8. Entitlement boundary

The direct route reaches the engine's useful compute, and four features are behind the framework loader or an entitlement: three-dimensional convolution, native stateful types, bf16 program input and output, and flexible or symbolic shapes. Each gated feature passes an earlier layer and fails at the one that runs the work, and none of the four runs on the engine on the M1 under either route. One hard limit is below all of this: a hand-built or self-compiled program is rejected at load with error 0xe00002e2, so the reachable surface is everything the system daemon's compiler will accept.

The direct route reaches the engine through the execution runtime, below the model framework, with no placement planner in the path. The sanctioned route reaches it through the model framework, which adds a segmenter, model container, and set of loader features the direct route does not have. The direct route reaches the engine's useful compute; four features are behind the framework loader or behind an entitlement. This boundary is about technical reachability alone; whether a path is supported by Apple or permitted for distribution is a separate and stricter matter, treated in the front-matter status note.

What the direct route reaches

The operations that on-device perception and numerics networks are built from compile and run on the direct route without any entitlement. Two-dimensional convolution and its transpose, matrix multiply, fused attention, the normalizations, the activation tables, pooling, elementwise arithmetic, and the data-movement operations all run, bounded only by the per-chip limits of chapter 4. Compressed weights stream where the family supports it and reconstruct to fp16 where it does not. The compiler accepts these operations and the runtime dispatches them, and an entitlement gates none of them. An entitlement gates a separate set of loader-tier features instead, not the compute the direct route already reaches.

Features that are gated

Four features are attested in the hardware capability tables or recognized by the compiler frontend, yet do not run on the direct route. Each is gated, and the gate is at a different layer in each case, as table 8.1 gives with what gates each and how the direct and framework routes behave.
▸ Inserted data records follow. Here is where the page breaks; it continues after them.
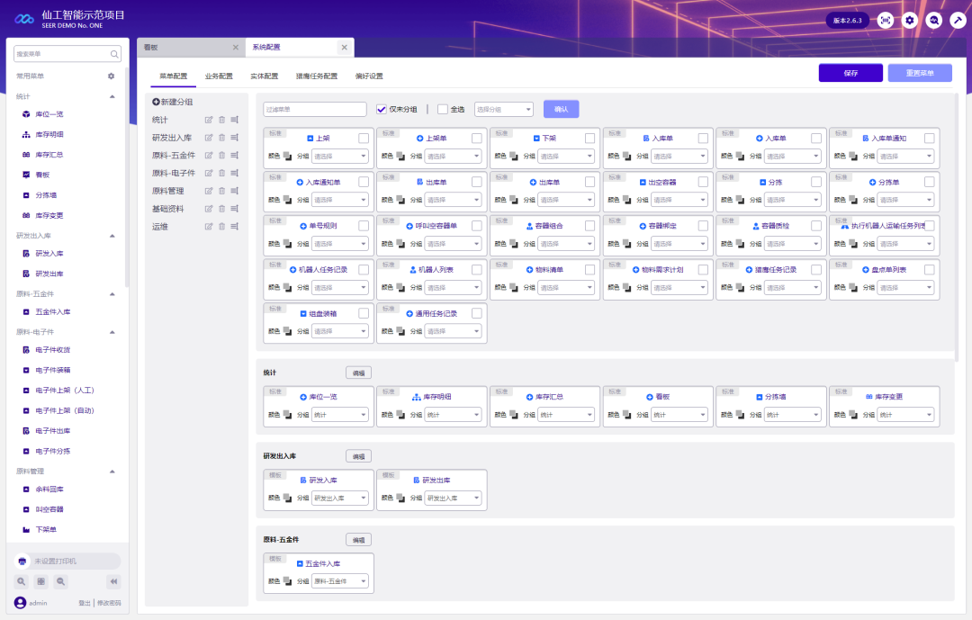Uncheck the 仅未分组 checkbox
The width and height of the screenshot is (972, 620).
tap(382, 109)
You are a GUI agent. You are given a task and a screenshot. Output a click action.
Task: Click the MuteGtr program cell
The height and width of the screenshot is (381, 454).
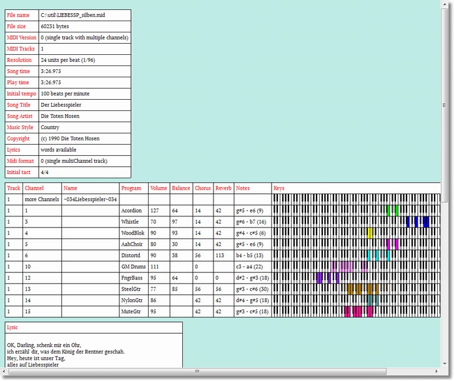coord(132,312)
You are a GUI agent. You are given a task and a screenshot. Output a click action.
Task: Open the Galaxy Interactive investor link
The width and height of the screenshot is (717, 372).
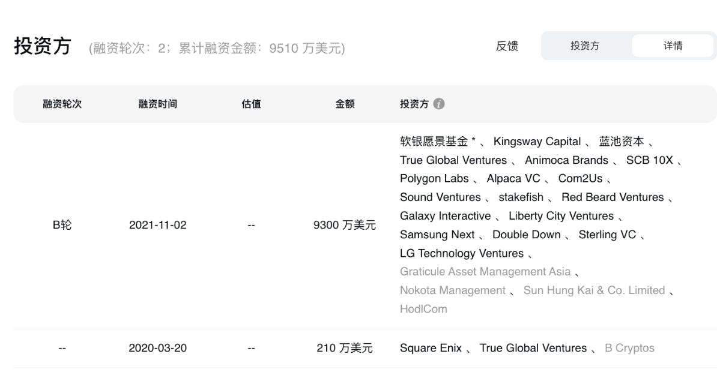pos(445,216)
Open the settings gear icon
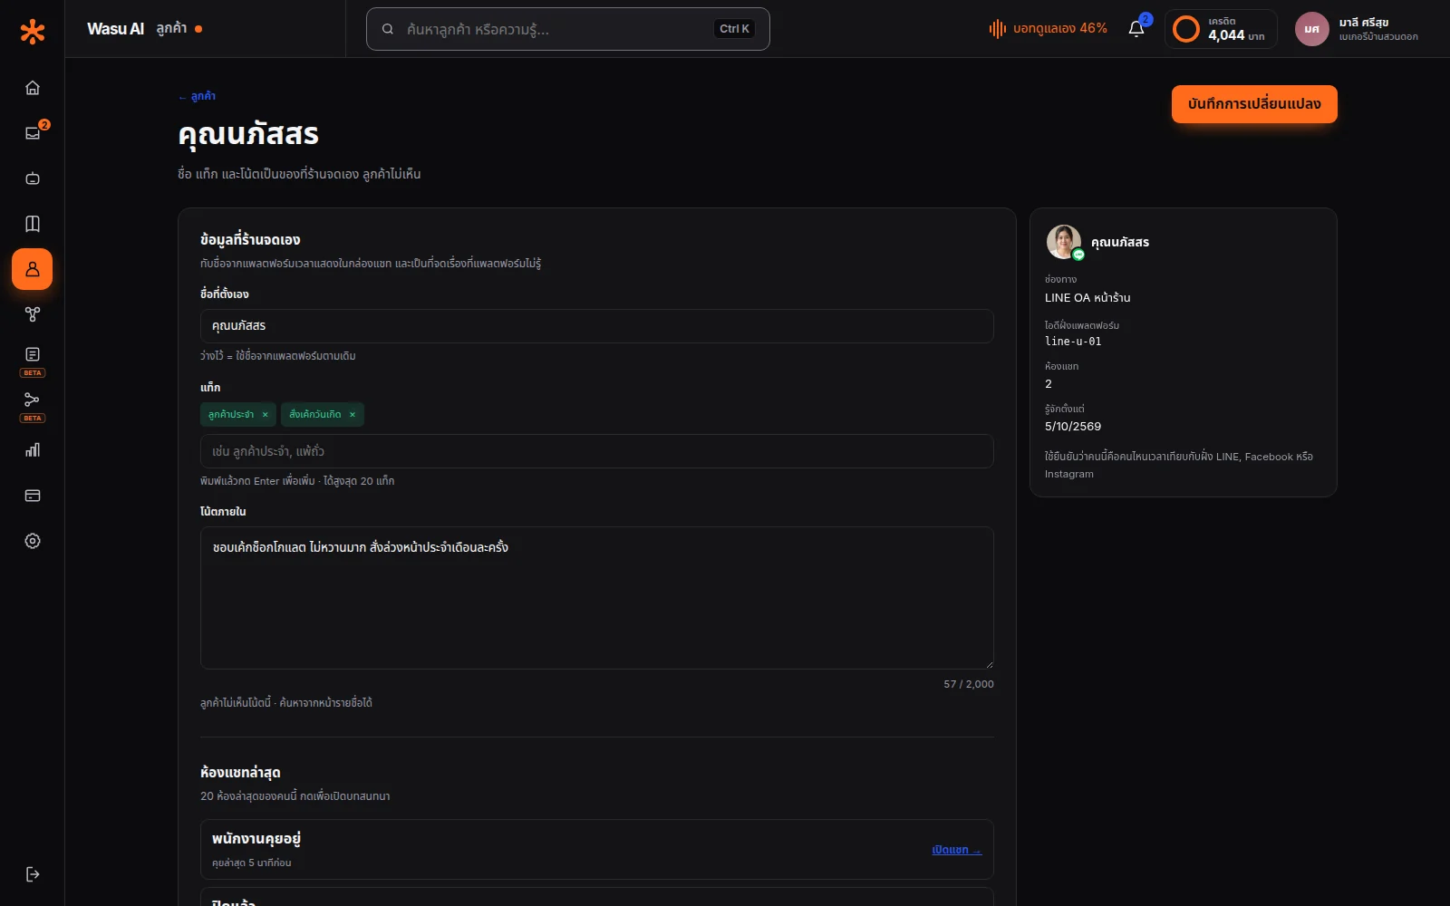 (33, 541)
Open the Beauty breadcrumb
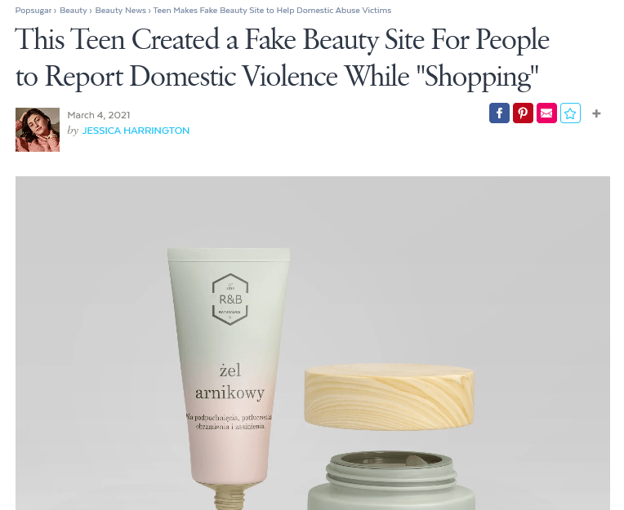Screen dimensions: 624x510 click(x=74, y=11)
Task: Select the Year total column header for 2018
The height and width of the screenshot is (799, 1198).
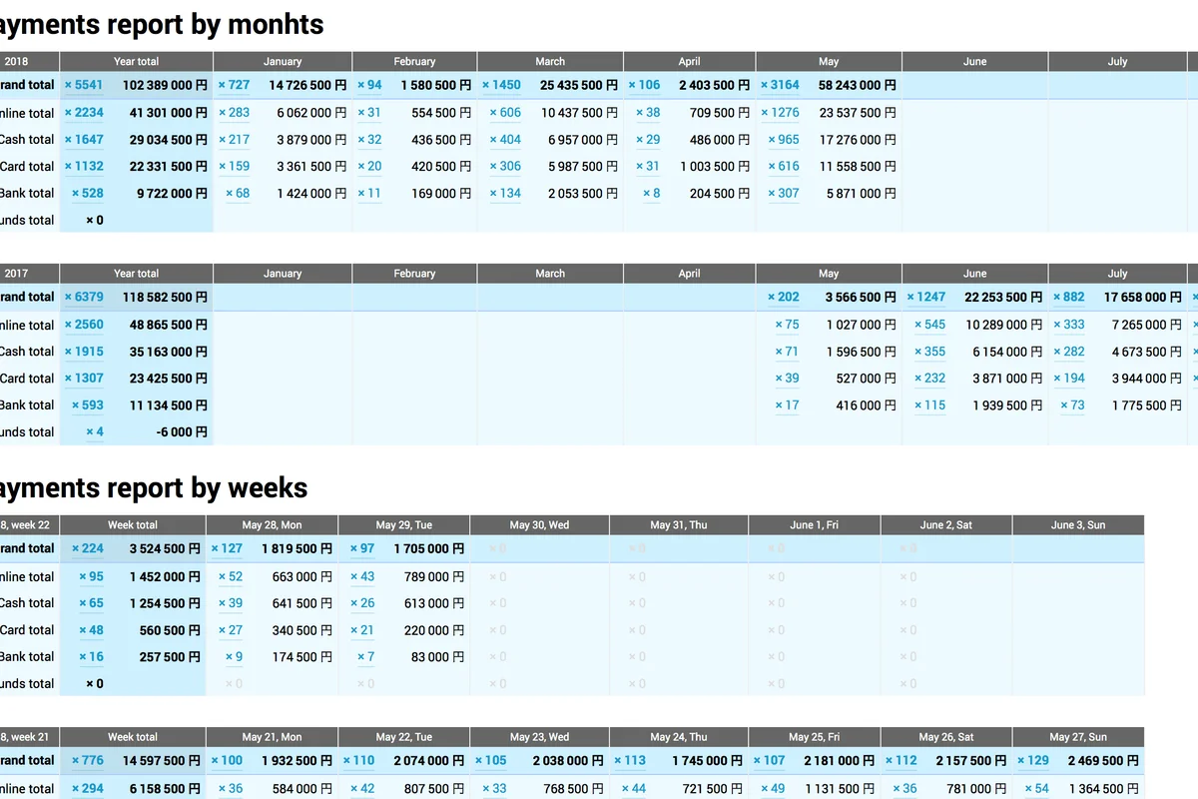Action: (136, 61)
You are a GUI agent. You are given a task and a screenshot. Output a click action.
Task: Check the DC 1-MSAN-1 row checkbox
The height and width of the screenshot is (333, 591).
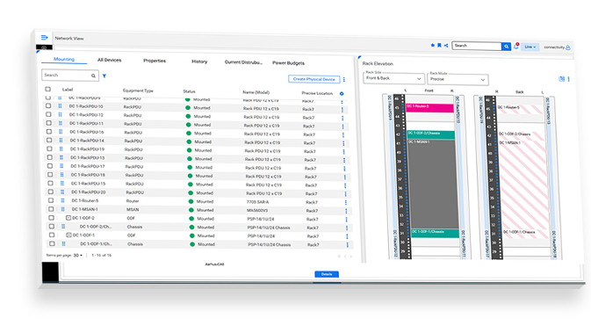click(51, 209)
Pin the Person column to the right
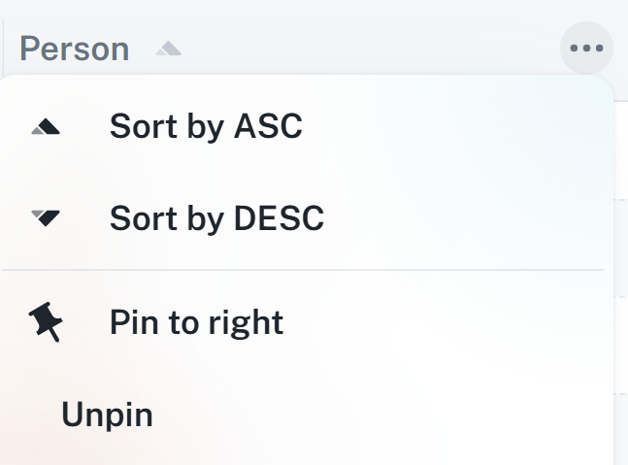This screenshot has height=465, width=628. coord(196,321)
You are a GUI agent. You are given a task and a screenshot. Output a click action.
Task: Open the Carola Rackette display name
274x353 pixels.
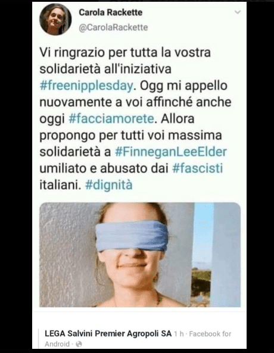(111, 13)
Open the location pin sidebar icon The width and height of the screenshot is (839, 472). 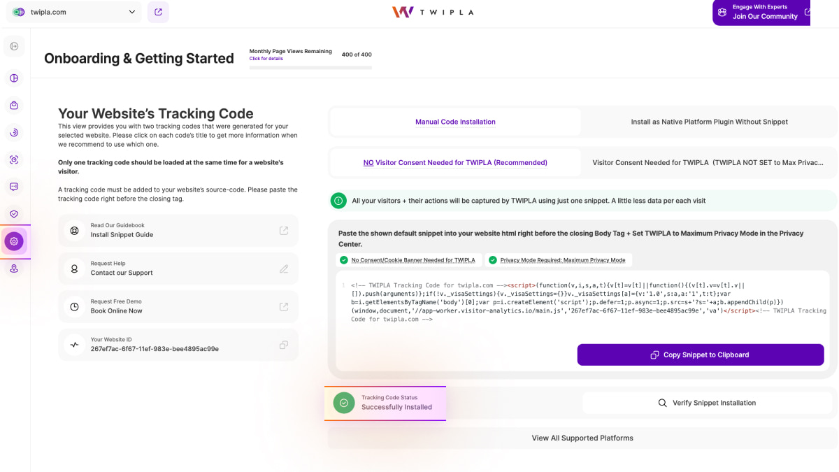coord(14,269)
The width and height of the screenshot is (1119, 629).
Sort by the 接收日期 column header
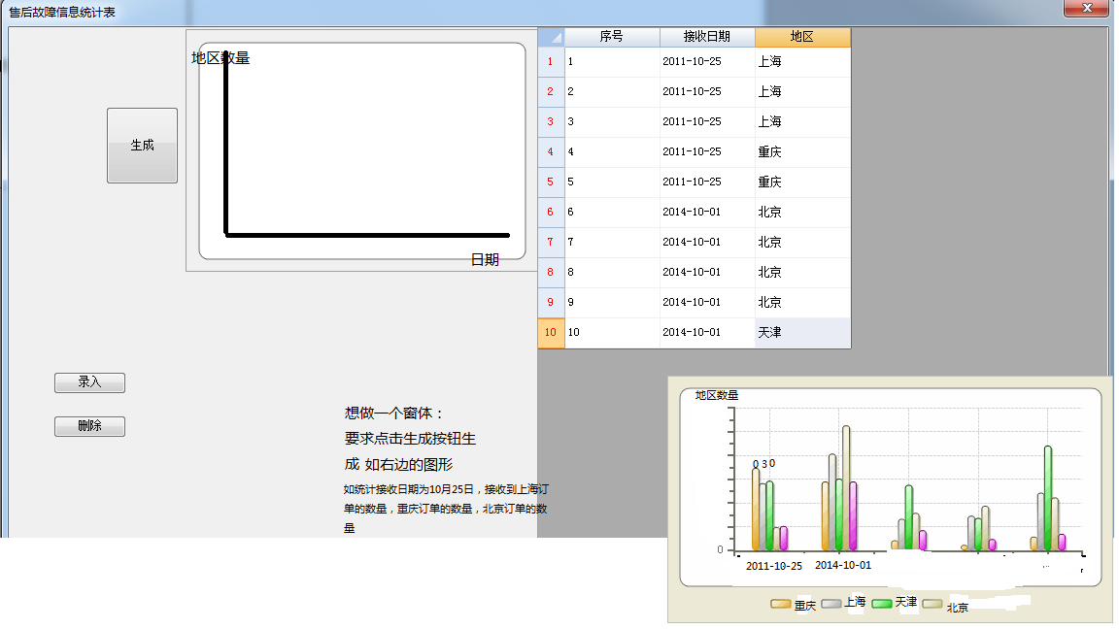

Feature	Gated by	Direct path	Entitled/framework path
Three-dimensional convolution	Missing backend lowering on every device mask	Frontend recognizes it, lowering fails with a not-implemented rejection	Segmenter places it on the central or graphics processor, not the engine
Native stateful types (state, ring buffer)	Absent counter-and-event direct-memory-access engine in the M1 descriptor	Compile fails; reserved operation classes do not lower	Model container wires the stateful types; engine still lacks the primitive on the M1
bf16 program input and output	Serialization layer and datapath; bf16 is not among the eleven program-I/O dtype codes	Compile fails with an unsupported-dtype rejection	Framework accepts the bf16 array, then casts to fp16 before the engine segment
Flexible and symbolic shapes	Runtime path, not the compiler; the symbolic-shape gate is on for the M1	A symbolic dimension parses, then fails to lower	Compiles a small set of fixed shapes ahead of time and dispatches the nearest

Table 8.1. Features blocked on the direct path, what gates each, and how the direct and framework routes behave.

Each gated feature passes an earlier layer and fails at the one that runs the work. Listing 8.1 shows where each is admitted and where it stops, for three-dimensional convolution, a bf16 program output, and a symbolic shape.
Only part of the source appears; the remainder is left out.